(Stored entries)
╭──
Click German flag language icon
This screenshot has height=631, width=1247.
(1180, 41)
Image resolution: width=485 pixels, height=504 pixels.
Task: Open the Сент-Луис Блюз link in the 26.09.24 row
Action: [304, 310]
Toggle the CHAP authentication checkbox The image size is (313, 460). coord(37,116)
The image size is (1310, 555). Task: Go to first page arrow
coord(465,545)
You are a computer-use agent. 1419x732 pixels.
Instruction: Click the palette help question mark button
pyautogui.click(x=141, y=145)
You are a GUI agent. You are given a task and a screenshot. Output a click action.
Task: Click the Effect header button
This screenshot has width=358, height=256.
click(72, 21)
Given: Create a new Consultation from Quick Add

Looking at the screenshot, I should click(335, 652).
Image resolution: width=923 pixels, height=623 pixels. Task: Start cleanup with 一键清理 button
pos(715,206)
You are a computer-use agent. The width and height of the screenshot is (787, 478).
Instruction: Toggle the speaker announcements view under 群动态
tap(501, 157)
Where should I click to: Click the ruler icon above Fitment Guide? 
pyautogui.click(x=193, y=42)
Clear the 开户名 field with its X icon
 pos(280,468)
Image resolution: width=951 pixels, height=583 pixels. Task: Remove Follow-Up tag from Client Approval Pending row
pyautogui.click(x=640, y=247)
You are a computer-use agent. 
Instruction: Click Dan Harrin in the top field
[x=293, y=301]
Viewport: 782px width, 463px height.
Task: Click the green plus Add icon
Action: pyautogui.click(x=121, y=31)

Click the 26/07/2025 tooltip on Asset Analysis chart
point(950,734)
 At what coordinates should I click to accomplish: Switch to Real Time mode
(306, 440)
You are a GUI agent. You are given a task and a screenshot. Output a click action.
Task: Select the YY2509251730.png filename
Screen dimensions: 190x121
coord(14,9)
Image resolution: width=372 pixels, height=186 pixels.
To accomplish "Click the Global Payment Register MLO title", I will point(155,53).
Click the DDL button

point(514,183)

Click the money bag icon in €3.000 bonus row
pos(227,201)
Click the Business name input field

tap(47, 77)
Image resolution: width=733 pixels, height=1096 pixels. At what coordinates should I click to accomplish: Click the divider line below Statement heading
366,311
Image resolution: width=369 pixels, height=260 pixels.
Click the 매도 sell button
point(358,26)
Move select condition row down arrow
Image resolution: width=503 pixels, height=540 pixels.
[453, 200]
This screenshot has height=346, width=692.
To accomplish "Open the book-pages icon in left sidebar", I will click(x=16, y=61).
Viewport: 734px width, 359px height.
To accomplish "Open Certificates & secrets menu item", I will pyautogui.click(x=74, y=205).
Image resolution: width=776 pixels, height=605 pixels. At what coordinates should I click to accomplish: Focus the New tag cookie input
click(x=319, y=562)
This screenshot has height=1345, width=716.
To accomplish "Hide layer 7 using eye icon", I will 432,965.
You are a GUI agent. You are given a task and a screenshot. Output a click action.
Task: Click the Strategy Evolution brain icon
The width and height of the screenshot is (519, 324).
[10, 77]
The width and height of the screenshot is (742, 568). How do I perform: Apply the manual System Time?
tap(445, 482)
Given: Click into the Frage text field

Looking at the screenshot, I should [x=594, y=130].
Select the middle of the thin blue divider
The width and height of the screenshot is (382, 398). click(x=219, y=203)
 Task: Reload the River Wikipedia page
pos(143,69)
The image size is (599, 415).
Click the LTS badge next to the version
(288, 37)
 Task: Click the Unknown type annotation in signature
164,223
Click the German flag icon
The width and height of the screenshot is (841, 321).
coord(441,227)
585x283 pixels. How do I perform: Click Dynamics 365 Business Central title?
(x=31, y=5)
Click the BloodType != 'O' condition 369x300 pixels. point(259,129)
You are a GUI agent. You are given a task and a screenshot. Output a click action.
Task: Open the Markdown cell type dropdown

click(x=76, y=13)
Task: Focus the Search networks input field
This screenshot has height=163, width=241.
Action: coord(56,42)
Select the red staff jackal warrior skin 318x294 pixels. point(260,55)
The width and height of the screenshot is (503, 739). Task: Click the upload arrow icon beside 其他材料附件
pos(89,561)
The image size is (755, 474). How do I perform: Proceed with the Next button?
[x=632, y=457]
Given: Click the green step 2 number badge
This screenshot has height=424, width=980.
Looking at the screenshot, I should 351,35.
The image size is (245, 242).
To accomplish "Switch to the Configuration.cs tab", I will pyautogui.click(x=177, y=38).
╰──
Where the string "flag" occurs in the data, return the whole line.

Expected answer:
Click German flag language icon
Click the German flag icon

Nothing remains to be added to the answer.